HUNTINGTON’S DISEASE AND EARLYONSET ALZHEIMER’S DISEASE SHARE A TRANSCRIPTOMIC SIGNATURE

Background: Neurodegenerative diseases share progressive loss of neurons and protein misfolding, which ultimately culminates in dementia; many diseases have been identified as causes of early-onset dementia (< 65 years of age) such as Huntington’s disease (HD) and early-onset Alzheimer’s disease (EOAD). Importantly, disease-specific genetic mutations have already been identified for HD and EOAD. Thus, one could suggest that the molecular link between these diseases may arise from alterations at the transcriptomic level, which is yet to be determined. Objective: We aimed at identifying transcriptome similarities between HD and EOAD. Methods: We collected data of the postmortem cerebral cortex from 1 HD and 6 AD microarray studies in the Gene Expression Omnibus. Of note, only subjects with age at death under 65 were selected (HD: n = 158, controls: n = 158; EOAD: n = 65, controls: n = 266). Differential expression and functional enrichment analyses were performed.
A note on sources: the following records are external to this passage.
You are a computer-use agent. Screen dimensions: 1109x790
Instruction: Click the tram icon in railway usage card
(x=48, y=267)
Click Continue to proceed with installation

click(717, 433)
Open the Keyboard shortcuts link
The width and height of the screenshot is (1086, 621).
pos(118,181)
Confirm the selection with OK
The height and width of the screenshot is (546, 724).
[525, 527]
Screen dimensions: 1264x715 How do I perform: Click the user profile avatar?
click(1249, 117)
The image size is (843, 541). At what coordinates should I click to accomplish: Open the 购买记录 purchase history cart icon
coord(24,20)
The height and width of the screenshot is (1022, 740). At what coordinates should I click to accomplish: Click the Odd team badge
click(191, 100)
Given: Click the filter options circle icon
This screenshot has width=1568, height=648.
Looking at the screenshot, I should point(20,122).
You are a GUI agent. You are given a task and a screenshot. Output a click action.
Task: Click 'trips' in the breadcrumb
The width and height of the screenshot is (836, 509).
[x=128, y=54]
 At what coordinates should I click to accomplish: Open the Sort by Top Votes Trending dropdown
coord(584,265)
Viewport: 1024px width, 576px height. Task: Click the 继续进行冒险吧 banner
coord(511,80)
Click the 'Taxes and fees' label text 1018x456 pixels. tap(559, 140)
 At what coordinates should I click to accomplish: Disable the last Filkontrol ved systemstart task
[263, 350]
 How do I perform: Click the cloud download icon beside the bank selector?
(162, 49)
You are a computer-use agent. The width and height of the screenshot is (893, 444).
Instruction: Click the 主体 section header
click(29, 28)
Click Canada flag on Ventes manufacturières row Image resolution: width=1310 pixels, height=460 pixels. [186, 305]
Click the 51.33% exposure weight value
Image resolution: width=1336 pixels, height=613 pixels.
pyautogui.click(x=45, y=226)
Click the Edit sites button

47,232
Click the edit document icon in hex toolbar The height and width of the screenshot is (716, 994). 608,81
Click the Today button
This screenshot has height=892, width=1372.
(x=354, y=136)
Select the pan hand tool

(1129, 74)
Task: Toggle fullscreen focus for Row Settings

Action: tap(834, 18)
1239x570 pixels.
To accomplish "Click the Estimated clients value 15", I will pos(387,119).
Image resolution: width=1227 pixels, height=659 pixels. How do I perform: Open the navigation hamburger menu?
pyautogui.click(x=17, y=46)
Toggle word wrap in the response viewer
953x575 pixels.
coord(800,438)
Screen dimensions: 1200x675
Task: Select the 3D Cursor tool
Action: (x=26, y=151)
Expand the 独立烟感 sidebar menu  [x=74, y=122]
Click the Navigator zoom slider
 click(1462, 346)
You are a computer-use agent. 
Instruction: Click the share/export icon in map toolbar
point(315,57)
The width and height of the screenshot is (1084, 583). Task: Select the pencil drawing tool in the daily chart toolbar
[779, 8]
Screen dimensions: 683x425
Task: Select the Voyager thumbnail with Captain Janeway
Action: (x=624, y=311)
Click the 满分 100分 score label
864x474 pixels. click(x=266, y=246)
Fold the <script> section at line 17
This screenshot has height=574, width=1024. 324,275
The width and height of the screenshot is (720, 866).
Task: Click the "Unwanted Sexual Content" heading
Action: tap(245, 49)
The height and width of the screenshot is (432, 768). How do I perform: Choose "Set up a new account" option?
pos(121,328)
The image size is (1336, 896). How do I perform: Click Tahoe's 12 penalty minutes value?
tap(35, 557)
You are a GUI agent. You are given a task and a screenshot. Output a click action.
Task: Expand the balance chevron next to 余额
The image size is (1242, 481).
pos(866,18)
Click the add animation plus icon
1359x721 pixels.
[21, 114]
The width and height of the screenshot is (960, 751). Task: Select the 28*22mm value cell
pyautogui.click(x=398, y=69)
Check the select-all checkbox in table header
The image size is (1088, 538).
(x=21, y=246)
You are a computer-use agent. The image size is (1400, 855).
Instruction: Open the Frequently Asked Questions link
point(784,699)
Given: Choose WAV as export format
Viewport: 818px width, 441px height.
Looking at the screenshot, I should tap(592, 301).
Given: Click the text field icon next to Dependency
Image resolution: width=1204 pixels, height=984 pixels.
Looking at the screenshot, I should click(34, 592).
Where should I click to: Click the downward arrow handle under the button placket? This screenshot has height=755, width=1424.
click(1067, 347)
Results: We identified 1,260 differentially expressed genes and 675 enriched gene ontology terms between HD and EOAD. Conclusion: Our results demonstrate a transcriptomic signature shared by HD and EOAD. Unveiling the similarities between these diseases at the transcriptomic level could advance our knowledge about pathogenesis and may help to develop therapeutic strategies targeting early-onset dementias.